Repojacking, abreviatura de «repository hijacking», es una técnica donde un actor malicioso puede eludir un mecanismo de seguridad llamado retiro de espacio de nombres de repositorio popular y, en última instancia, tomar el control de un repositorio.
Esta medida de protección impide que otros usuarios creen un repositorio con el mismo nombre que un repositorio con más de 100 clones en el momento en que se cambia el nombre de su cuenta de usuario.
En otras palabras, la combinación del nombre de usuario y el nombre del repositorio se considera «retirada».
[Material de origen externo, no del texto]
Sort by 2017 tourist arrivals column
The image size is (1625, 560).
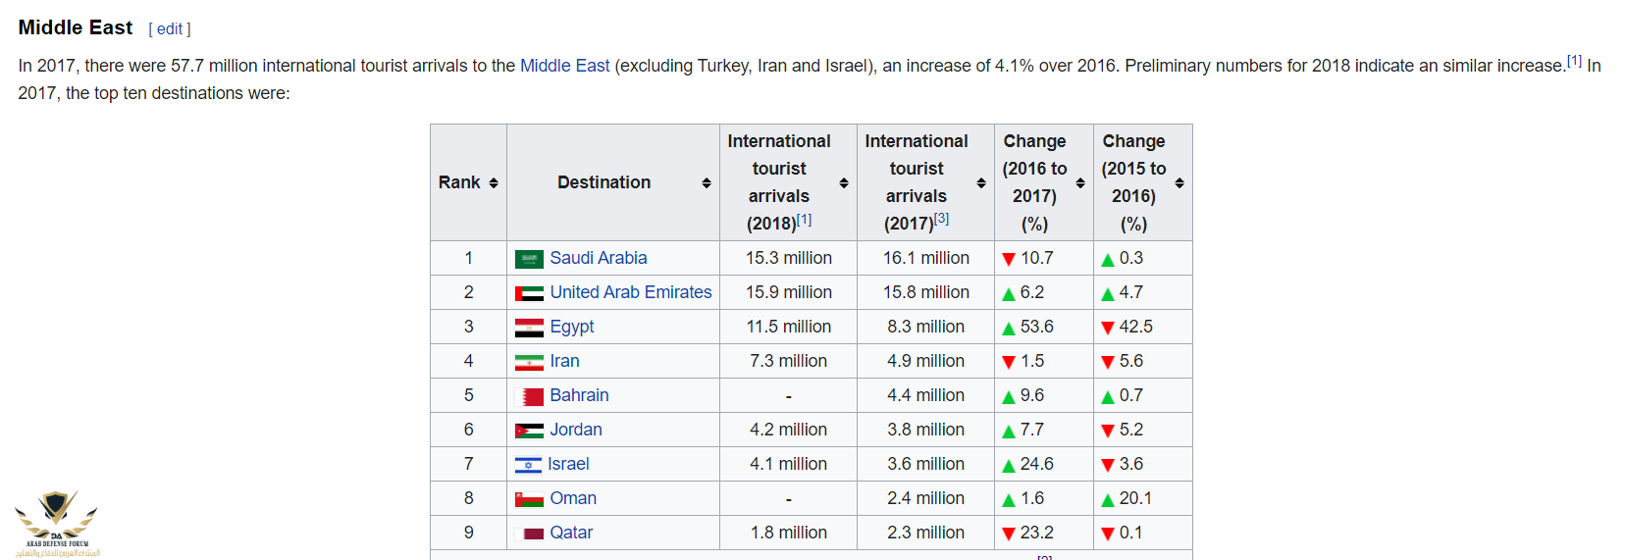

Si esta salvaguarda se elude trivialmente, podría permitir a los actores de amenazas crear nuevas cuentas con el mismo nombre de usuario y cargar repositorios maliciosos, lo que podría llevar a ataques en la cadena de suministro de software.
Método de Ataque
El nuevo método descrito por Checkmarx aprovecha una posible condición de carrera entre la creación de un repositorio y el cambio de nombre de un nombre de usuario para lograr el repojacking.
Específicamente, implica los siguientes pasos:
- La víctima posee el espacio de nombres «victim_user/repo».
- La víctima cambia el nombre de «victim_user» a «renamed_user».
- El repositorio «victim_user/repo» ahora está retirado.
- Un actor de amenaza con el nombre de usuario «attacker_user» crea simultáneamente un repositorio llamado «repo» y cambia el nombre del nombre de usuario «attacker_user» a «victim_user».
El último paso se logra mediante una solicitud de API para la creación del repositorio y una intercepción de solicitud de cambio de nombre para el cambio de nombre de usuario.
Conclusión
«El descubrimiento de esta nueva vulnerabilidad en las operaciones de creación de repositorio y cambio de nombre de usuario de GitHub subraya los riesgos persistentes asociados con el mecanismo de ‘retiro de espacio de nombres de repositorio popular'», dijo Rapoport.